Lord, our Lord, how majestic is your name in all the earth!
You have set your glory in the heavens. Through the praise of children and infants you have established a stronghold against your enemies, to silence the foe and the avenger. When I consider your heavens, the work of your fingers, the moon and the stars, which you have set in place, what is mankind that you are mindful of them, human beings that you care for them?
You have made them a little lower than the angels and crowned them with glory and honour. You made them rulers over the works of your hands; you put everything under their feet: all flocks and herds, and the animals of the wild, the birds in the sky, and the fish in the sea, all that swim the paths of the seas.

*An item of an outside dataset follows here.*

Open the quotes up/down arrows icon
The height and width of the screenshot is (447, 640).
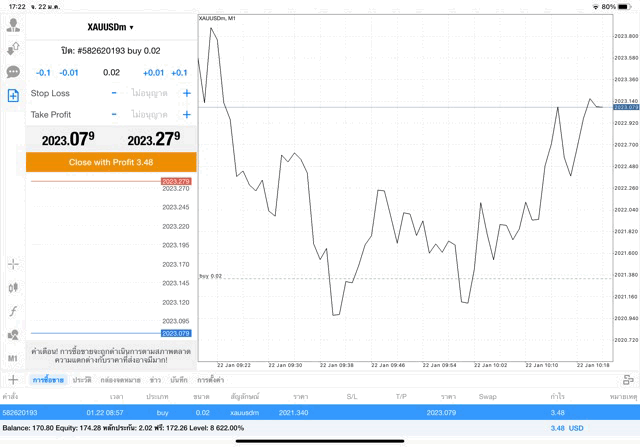coord(13,49)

Lord, our Lord, how majestic is your name in all the earth!
Thought
Today marks the start of the Paralympics in Tokyo and, unlike the recent Olympics, it has been decided that school children will be able to go and watch the games. This will give the competitors some spectators to support them and encourage them in their endeavours and will also allow the children to appreciate the abilities of those taking part. When the Paralympics took place in London in 2012 a similar thing happened where free tickets were given to schools so that they could take groups of children to watch the games. I was, at that time, the Headteacher of a small school in North London and so it was that I went to the Paralympics with a group of pupils. I have to say that I don’t remember much about what we watched, I think it included a javelin and a long jump competition, but what I do recall, quite vividly, is the size of the Olympic Stadium. It was vast and we were seated up quite high (the paying spectators were much closer to the action). Not surprisingly we were surrounded by thousands of other school children, all there with their school teachers to watch the games. It was one of the largest crowds I think I have ever been in and sitting there in the stadium you felt very small.
I had experienced a very similar feeling when, on another occasion, I was with a large number of school children, this time I was at the O2 Arena. I was there to support some of our pupils who were taking part in a lovely series of concerts called ‘Young Voices’. There were thousands of school children in the choir and thousands more parents and supporters in the auditorium. Again I felt that I was just one person in a very large crowd.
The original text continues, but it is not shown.